» **Record excerpts**
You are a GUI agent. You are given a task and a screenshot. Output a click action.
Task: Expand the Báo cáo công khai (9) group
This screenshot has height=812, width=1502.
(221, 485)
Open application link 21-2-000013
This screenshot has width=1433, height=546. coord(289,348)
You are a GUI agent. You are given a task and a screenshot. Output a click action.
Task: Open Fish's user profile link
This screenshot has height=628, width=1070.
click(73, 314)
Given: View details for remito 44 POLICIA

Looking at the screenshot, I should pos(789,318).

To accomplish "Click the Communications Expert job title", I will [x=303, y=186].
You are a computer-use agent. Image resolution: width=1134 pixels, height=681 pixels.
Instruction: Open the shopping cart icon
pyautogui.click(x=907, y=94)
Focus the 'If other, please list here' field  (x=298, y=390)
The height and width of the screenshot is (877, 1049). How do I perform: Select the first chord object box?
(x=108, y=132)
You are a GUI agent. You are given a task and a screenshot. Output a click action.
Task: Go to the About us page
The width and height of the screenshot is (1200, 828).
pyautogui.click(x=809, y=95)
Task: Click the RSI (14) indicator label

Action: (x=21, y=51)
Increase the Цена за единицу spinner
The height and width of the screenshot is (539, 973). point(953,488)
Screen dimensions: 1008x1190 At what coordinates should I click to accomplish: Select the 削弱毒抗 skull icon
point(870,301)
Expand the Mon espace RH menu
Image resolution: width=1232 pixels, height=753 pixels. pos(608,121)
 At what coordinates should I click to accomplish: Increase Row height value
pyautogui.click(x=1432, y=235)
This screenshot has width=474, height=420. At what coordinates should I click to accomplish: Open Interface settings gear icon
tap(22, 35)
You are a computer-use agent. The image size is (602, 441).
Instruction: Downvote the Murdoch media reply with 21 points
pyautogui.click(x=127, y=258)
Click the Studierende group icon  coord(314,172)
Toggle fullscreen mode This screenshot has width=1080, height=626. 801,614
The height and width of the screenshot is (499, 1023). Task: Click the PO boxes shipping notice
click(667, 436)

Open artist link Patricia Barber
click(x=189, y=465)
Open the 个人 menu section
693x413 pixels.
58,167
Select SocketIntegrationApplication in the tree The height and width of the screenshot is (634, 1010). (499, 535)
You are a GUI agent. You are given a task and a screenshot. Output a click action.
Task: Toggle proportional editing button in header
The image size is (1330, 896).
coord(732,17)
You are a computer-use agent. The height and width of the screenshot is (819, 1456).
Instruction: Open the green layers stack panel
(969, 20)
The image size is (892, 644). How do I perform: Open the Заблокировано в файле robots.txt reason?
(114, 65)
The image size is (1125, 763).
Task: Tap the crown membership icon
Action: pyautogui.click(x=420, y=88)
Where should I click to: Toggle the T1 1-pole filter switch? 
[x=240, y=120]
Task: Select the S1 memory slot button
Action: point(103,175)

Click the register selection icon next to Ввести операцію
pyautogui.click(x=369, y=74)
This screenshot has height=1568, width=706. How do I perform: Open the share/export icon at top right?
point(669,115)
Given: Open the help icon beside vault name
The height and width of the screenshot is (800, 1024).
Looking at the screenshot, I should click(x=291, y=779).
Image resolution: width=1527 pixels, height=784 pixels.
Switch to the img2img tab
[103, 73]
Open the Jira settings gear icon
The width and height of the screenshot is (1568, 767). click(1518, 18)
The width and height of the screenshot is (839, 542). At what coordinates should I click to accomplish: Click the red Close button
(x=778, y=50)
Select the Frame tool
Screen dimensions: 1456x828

» **Exercise details**
Print all of the rows above again, line for line, with no changes.

» **Answer to the exercise**
You are a GUI agent. You are given a task and a screenshot. Output a click action.
Task: Expand the Báo cáo công khai (9) group
This screenshot has height=812, width=1502.
(221, 485)
Open application link 21-2-000013
This screenshot has width=1433, height=546. coord(289,348)
You are a GUI agent. You are given a task and a screenshot. Output a click action.
Task: Open Fish's user profile link
This screenshot has height=628, width=1070.
click(73, 314)
Given: View details for remito 44 POLICIA

Looking at the screenshot, I should pos(789,318).

To accomplish "Click the Communications Expert job title", I will [x=303, y=186].
You are a computer-use agent. Image resolution: width=1134 pixels, height=681 pixels.
Instruction: Open the shopping cart icon
pyautogui.click(x=907, y=94)
Focus the 'If other, please list here' field  (x=298, y=390)
The height and width of the screenshot is (877, 1049). How do I perform: Select the first chord object box?
(x=108, y=132)
You are a GUI agent. You are given a task and a screenshot. Output a click action.
Task: Go to the About us page
The width and height of the screenshot is (1200, 828).
pyautogui.click(x=809, y=95)
Task: Click the RSI (14) indicator label

Action: (x=21, y=51)
Increase the Цена за единицу spinner
The height and width of the screenshot is (539, 973). point(953,488)
Screen dimensions: 1008x1190 At what coordinates should I click to accomplish: Select the 削弱毒抗 skull icon
point(870,301)
Expand the Mon espace RH menu
Image resolution: width=1232 pixels, height=753 pixels. pos(608,121)
 At what coordinates should I click to accomplish: Increase Row height value
pyautogui.click(x=1432, y=235)
This screenshot has width=474, height=420. At what coordinates should I click to accomplish: Open Interface settings gear icon
tap(22, 35)
You are a computer-use agent. The image size is (602, 441).
Instruction: Downvote the Murdoch media reply with 21 points
pyautogui.click(x=127, y=258)
Click the Studierende group icon  coord(314,172)
Toggle fullscreen mode This screenshot has width=1080, height=626. 801,614
The height and width of the screenshot is (499, 1023). Task: Click the PO boxes shipping notice
click(667, 436)

Open artist link Patricia Barber
click(x=189, y=465)
Open the 个人 menu section
693x413 pixels.
58,167
Select SocketIntegrationApplication in the tree The height and width of the screenshot is (634, 1010). (499, 535)
You are a GUI agent. You are given a task and a screenshot. Output a click action.
Task: Toggle proportional editing button in header
The image size is (1330, 896).
coord(732,17)
You are a computer-use agent. The height and width of the screenshot is (819, 1456).
Instruction: Open the green layers stack panel
(969, 20)
The image size is (892, 644). How do I perform: Open the Заблокировано в файле robots.txt reason?
(114, 65)
The image size is (1125, 763).
Task: Tap the crown membership icon
Action: pyautogui.click(x=420, y=88)
Where should I click to: Toggle the T1 1-pole filter switch? 
[x=240, y=120]
Task: Select the S1 memory slot button
Action: point(103,175)

Click the register selection icon next to Ввести операцію
pyautogui.click(x=369, y=74)
This screenshot has height=1568, width=706. How do I perform: Open the share/export icon at top right?
point(669,115)
Given: Open the help icon beside vault name
The height and width of the screenshot is (800, 1024).
Looking at the screenshot, I should click(x=291, y=779).
Image resolution: width=1527 pixels, height=784 pixels.
Switch to the img2img tab
[103, 73]
Open the Jira settings gear icon
The width and height of the screenshot is (1568, 767). click(1518, 18)
The width and height of the screenshot is (839, 542). At what coordinates should I click to accomplish: Click the red Close button
(x=778, y=50)
Select the Frame tool
Screen dimensions: 1456x828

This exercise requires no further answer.